— Вам, — говорит, — жребий выпал.
Объяснили в третий раз, отмерили шаги. Опять пошла испаночка кошелек ронять.
Бросился Герасим Гаврилович за ней, схватил кошелек с полу и ей в руку сует. Аппаратчики даже выругались французским словом, на свое терпение перестали надеяться.
Не бывать Герасиму Гавриловичу артистом.
— Разгримируйте, — говорят, — этого фотожениха. Ну его к лешему!
Испаночка на него смотрит с сочувствием:
— Может быть, ему попробовать гранда сыграть? Он мне нравится.
До гранда ли тут! Пошел Герасим Гаврилович снимать с себя испанские лохмотья, стирать с бровей сажу. Вздумал было перед уходом Конотешенку поискать, да тот скрылся куда-то.
Никто ему вслед не посмотрел, никто на него не оглянулся. Так и отправился он, не попав в ногу с веком, от тех мест домой. Хладнокровно пошел он, вечернюю французскую газету купил по дороге — опять объявления читать. Припомнились ему кое-какие прежние победы на житейском фронте, да уж очень давнишние, о них распространяться не стоит.
В тот день ближе к ночи я его встретил.
— Что, Герасим Гаврилович, как дела? Как с мосью Рено личные ваши отношения?
— Прерваны отношения.
— Как здоровье вообще и в частности?
— Глаза болят третий день, режет мне глаза дневное освещение.
— Что так?
Тут он мне все и рассказал.
— Как, — говорит, — Гриша, слышал ты нечто подобное? Или, может, в газетах читал?

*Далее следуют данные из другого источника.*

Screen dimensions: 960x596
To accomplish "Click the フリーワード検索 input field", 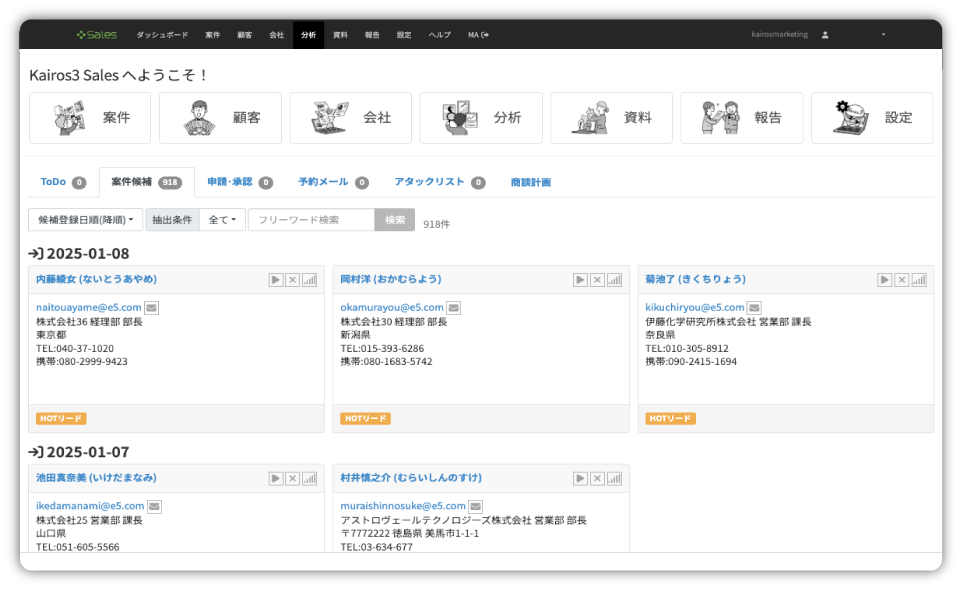I will click(x=311, y=220).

Я подумал с минуту. Говорю:
— И не слышал, и не читал. В газетах теперь все больше, наоборот, про выдающиеся подбородки пишут, про то, как люди жизнь достигают. А про вас, боюсь, никто, пожалуй, и читать не станет.
И никакой жалости не почувствовал я в тот момент. Жалость мы вместе с багажом тогда в Севастополе оставили.
Здесь плачут
Был Национальный праздник на Национальной площади. Был вечер 14 июля сего года.
Там, где на заходе солнца обычно сидят наши и крутят пальцами или гуляют, беседуя, был устроен помост. Там сидел оркестр из четырех человек, заранее подрядившихся играть весь вечер один-единственный вальс. Грустно и громко бил барабан, кружились парочки, густой стенкой стояли зрители: было на что посмотреть.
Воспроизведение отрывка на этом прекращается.